Isolation- haven't we all felt isolated?  The whole quarantine thing is making everyone feel isolated.  Not being able to see my parents for months on end, not being able to see friends or other family members.  Not being able to get closer than 6', much less give hugs to those we did accidentally run into at the grocery.  Going to work and being completely alone with the exception of seeing the UPS guy once a day and our university police popping on occasion.  Both Jim and I were "essential" in that I had to be at work to get ready for the new term and he works in manufacturing.  SO while everyone else was at home- we slogged off to work every day.  That was kind of isolating itself.  People didn't understand why we were allowed to go to work when we weren't first responders.  

Anxiety- I took the pandemic to take extra classes and school full time for several semesters so that after the current term, I will have four classes left to go to graduate.  I have been anxious about completing my degree, anxious about my ability to successfully do my job at the current staffing levels because it calls on me to be much more physically involved.  Books have to hit the shelves no matter how many of us are working.  Anxious about both of us keeping our jobs in the pandemic.  Anxious about finding a new job when so many people are out of work.  Anxious about finances in general.  Anxious about my health, my parents health and Auggie's health.  

As for the tiny bit if gratitude?  Well, SO far we have kept our jobs, so far neither Jim nor I have caught COVID and I have had my first shot.  I am eternally grateful that when we almost lost my mom to COVID, she was able to rally back to us and that Dad didn't get it worse than he did.  I am grateful that my chronic pain conditions haven't flared more often than they have and that though my lung disease has flared (culminating in 8 bouts of bronchitis and/or pneumonia in 12 months) my new ENT has been terrific and proactive.  She actually listens, which feels like a miracle these days.  I am grateful that Auggie's vet has kept going until she finally determined that my poor little man has an autoimmune illness too.  Now Auggie is on long-term prednisone so that's fun.  I am just grateful that it didn't manifest until he was 12.  

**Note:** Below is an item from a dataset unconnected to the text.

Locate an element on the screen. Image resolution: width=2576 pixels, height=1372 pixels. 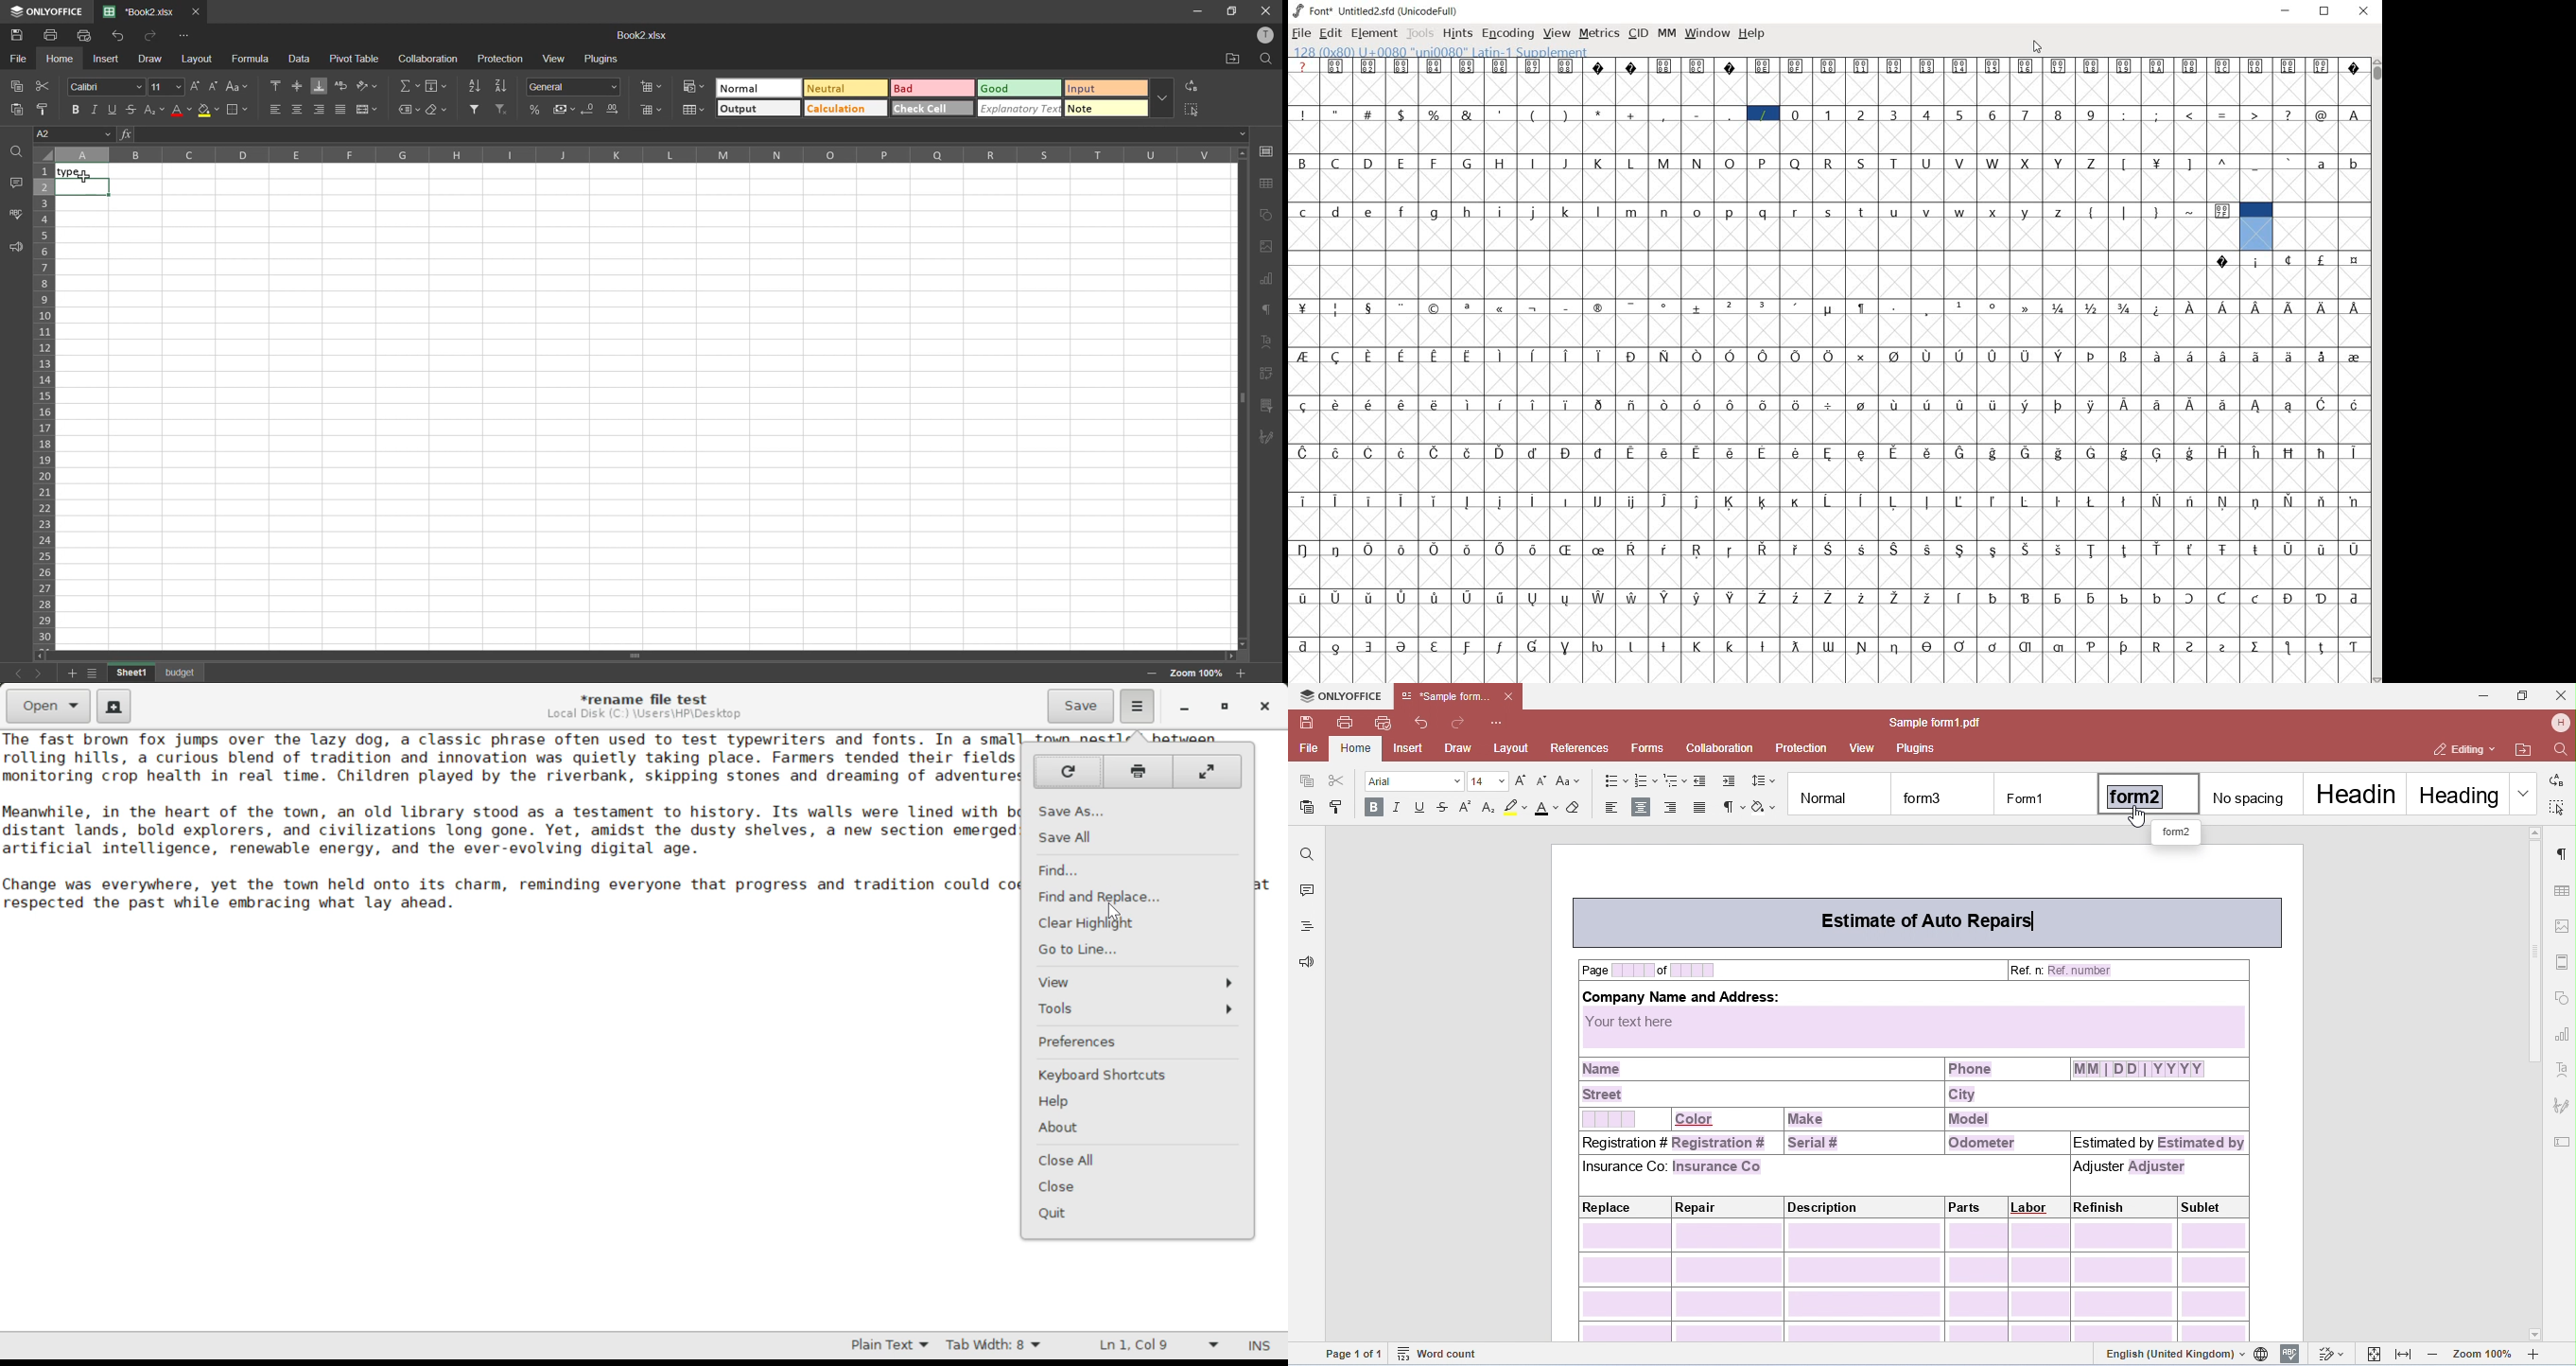
underline is located at coordinates (115, 108).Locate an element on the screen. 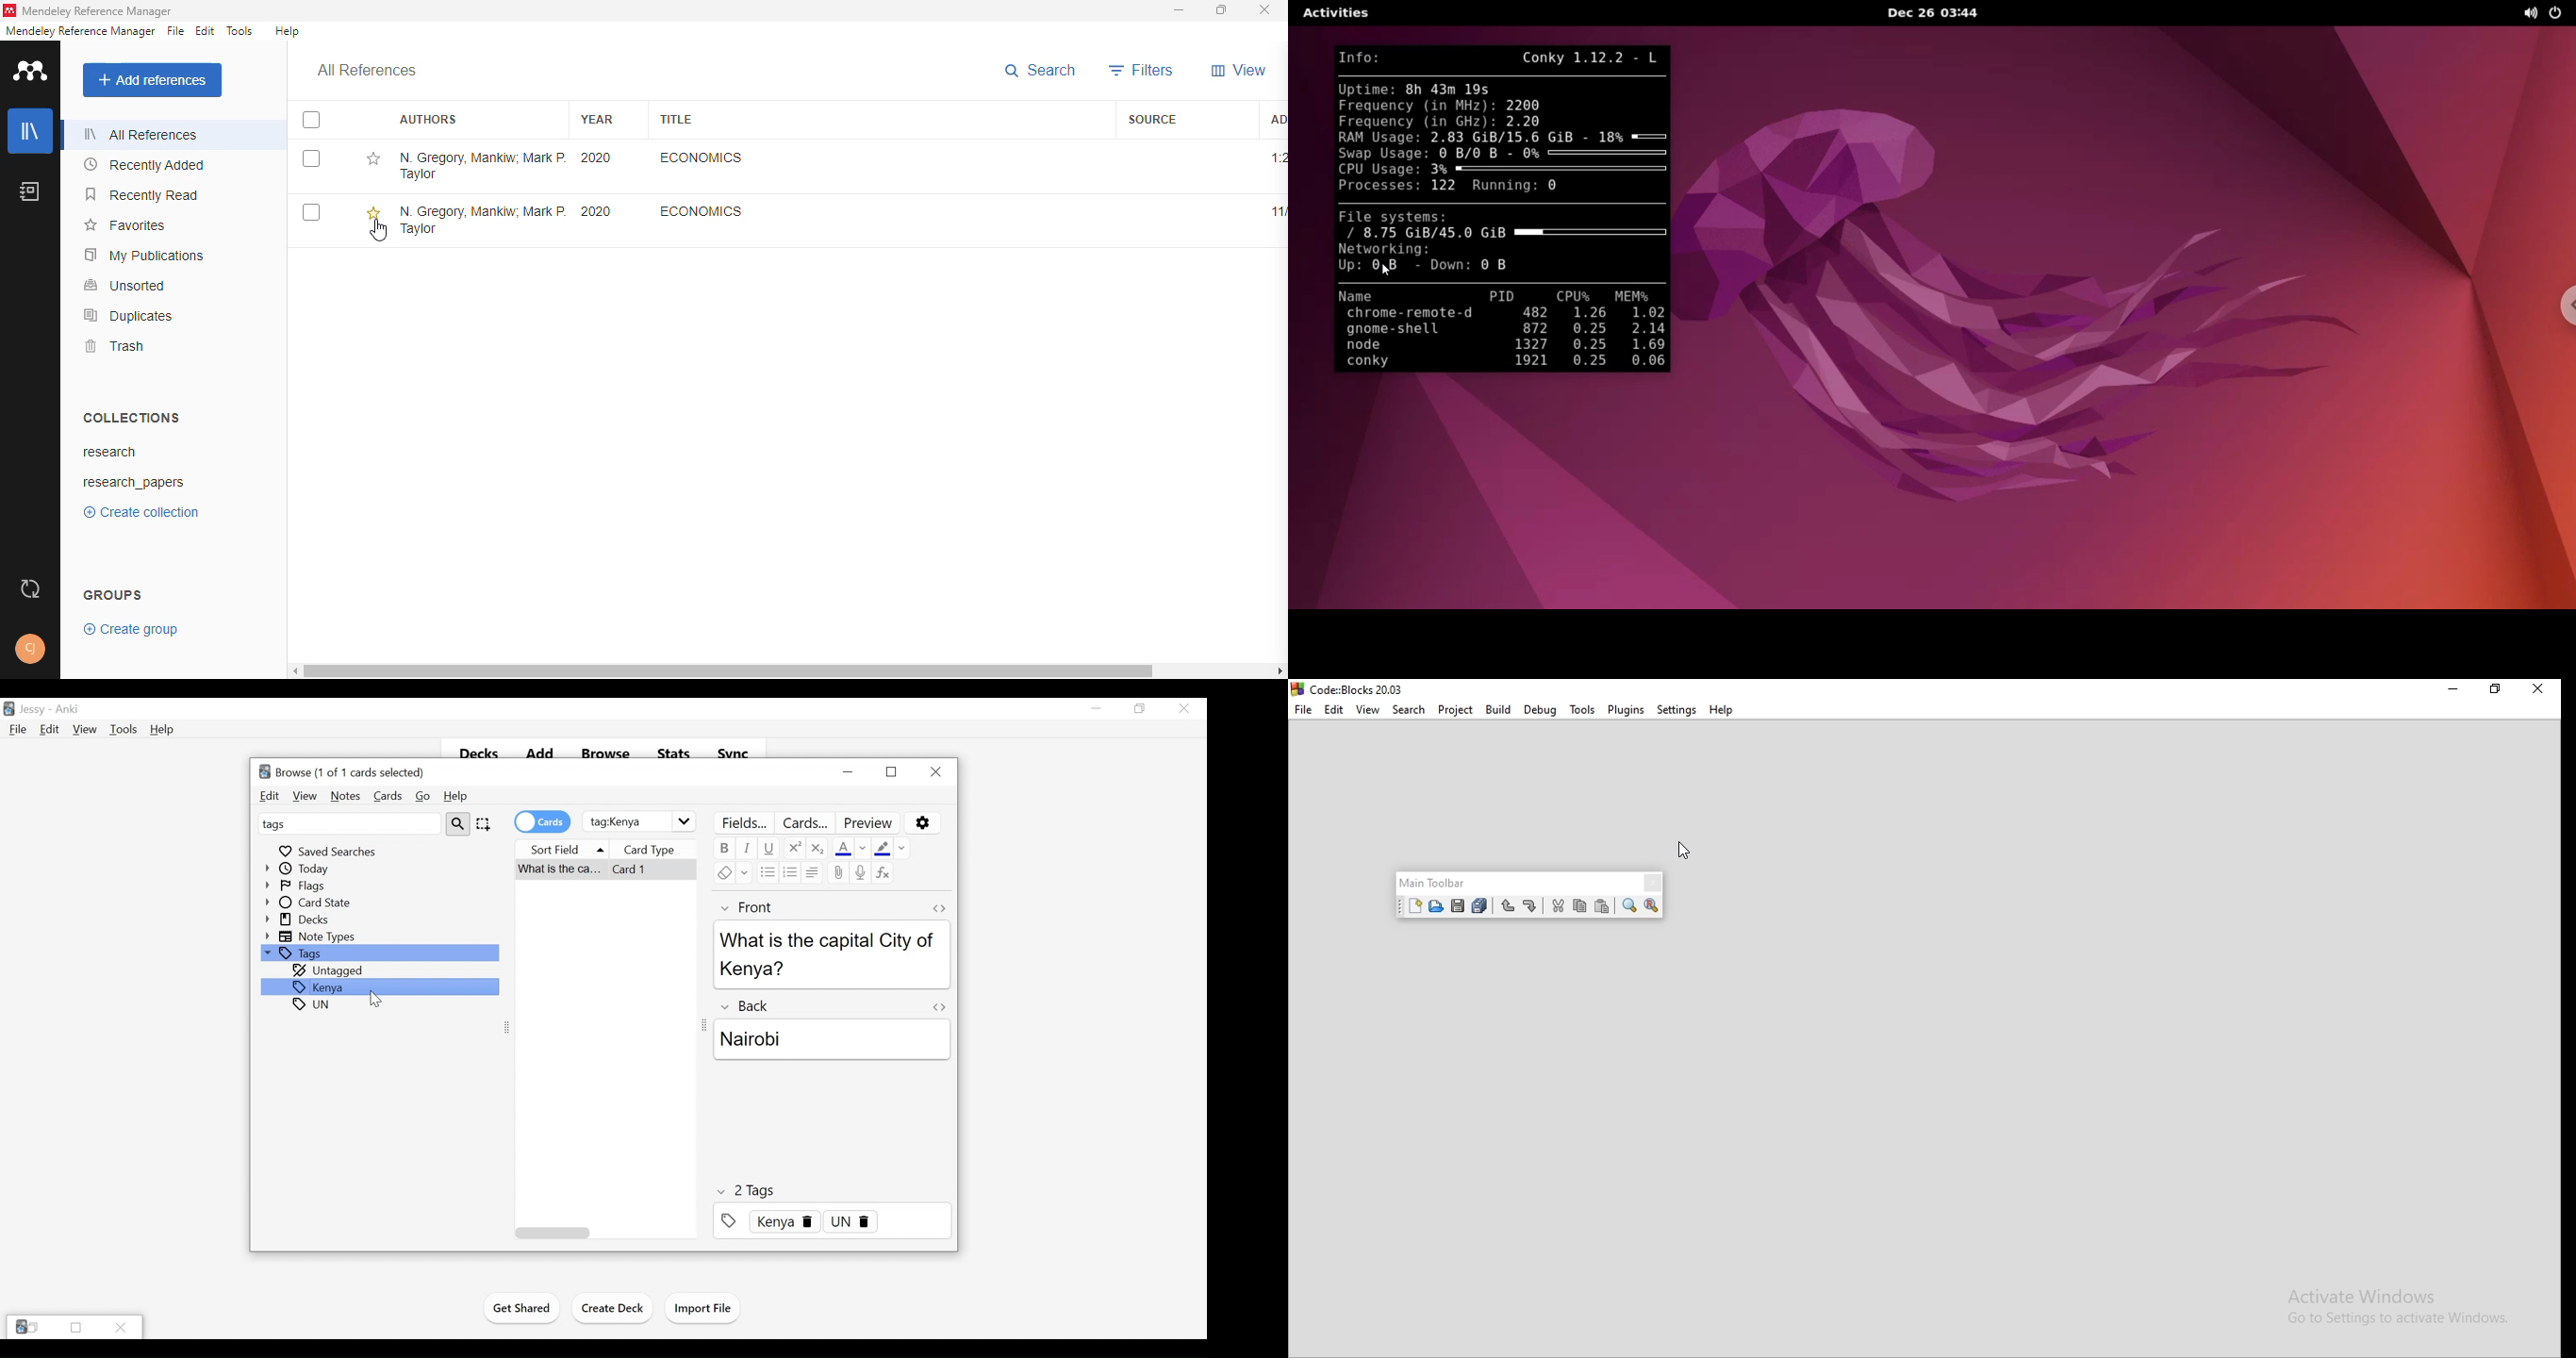 The width and height of the screenshot is (2576, 1372). Select Formatting to Remove is located at coordinates (903, 847).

So there we are.  I am ready for things to get to whatever normal will look like.  I am ready to be able to give good hugs.  I am ready to feel financially stable, I am ready to get back to writing.  I couldn't write in that state of mind. I just felt so out of control of my own life that I was paralyzed and going through the motions.  Though I am slowly coming out of the constant negativity- I almost feel that all of this has triggered and left me with a low-grade depression, which means I need to find my gratitude all the more.